## OBJECTIVE:
Output every line of the listing below as a Markdown table with the columns "No." and "Line", numbering the rows in order and omitting blank lines.

Records excerpted from a collection:

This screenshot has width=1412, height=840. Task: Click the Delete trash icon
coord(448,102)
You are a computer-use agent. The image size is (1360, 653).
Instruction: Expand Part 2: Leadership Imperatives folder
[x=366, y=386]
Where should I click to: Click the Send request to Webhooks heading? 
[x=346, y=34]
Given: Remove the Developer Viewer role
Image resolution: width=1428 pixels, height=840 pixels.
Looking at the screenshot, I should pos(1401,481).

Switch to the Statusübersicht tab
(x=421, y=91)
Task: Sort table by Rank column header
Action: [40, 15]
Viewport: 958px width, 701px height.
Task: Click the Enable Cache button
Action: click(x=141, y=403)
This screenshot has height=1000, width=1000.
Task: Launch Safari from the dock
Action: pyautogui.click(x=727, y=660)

## SOLUTION FOR THIS PROBLEM:
| No. | Line |
|---|---|
| 1 | This screenshot has width=1412, height=840. Task: Click the Delete trash icon |
| 2 | coord(448,102) |
| 3 | You are a computer-use agent. The image size is (1360, 653). |
| 4 | Instruction: Expand Part 2: Leadership Imperatives folder |
| 5 | [x=366, y=386] |
| 6 | Where should I click to: Click the Send request to Webhooks heading?  |
| 7 | [x=346, y=34] |
| 8 | Given: Remove the Developer Viewer role |
| 9 | Image resolution: width=1428 pixels, height=840 pixels. |
| 10 | Looking at the screenshot, I should pos(1401,481). |
| 11 | Switch to the Statusübersicht tab |
| 12 | (x=421, y=91) |
| 13 | Task: Sort table by Rank column header |
| 14 | Action: [40, 15] |
| 15 | Viewport: 958px width, 701px height. |
| 16 | Task: Click the Enable Cache button |
| 17 | Action: click(x=141, y=403) |
| 18 | This screenshot has height=1000, width=1000. |
| 19 | Task: Launch Safari from the dock |
| 20 | Action: pyautogui.click(x=727, y=660) |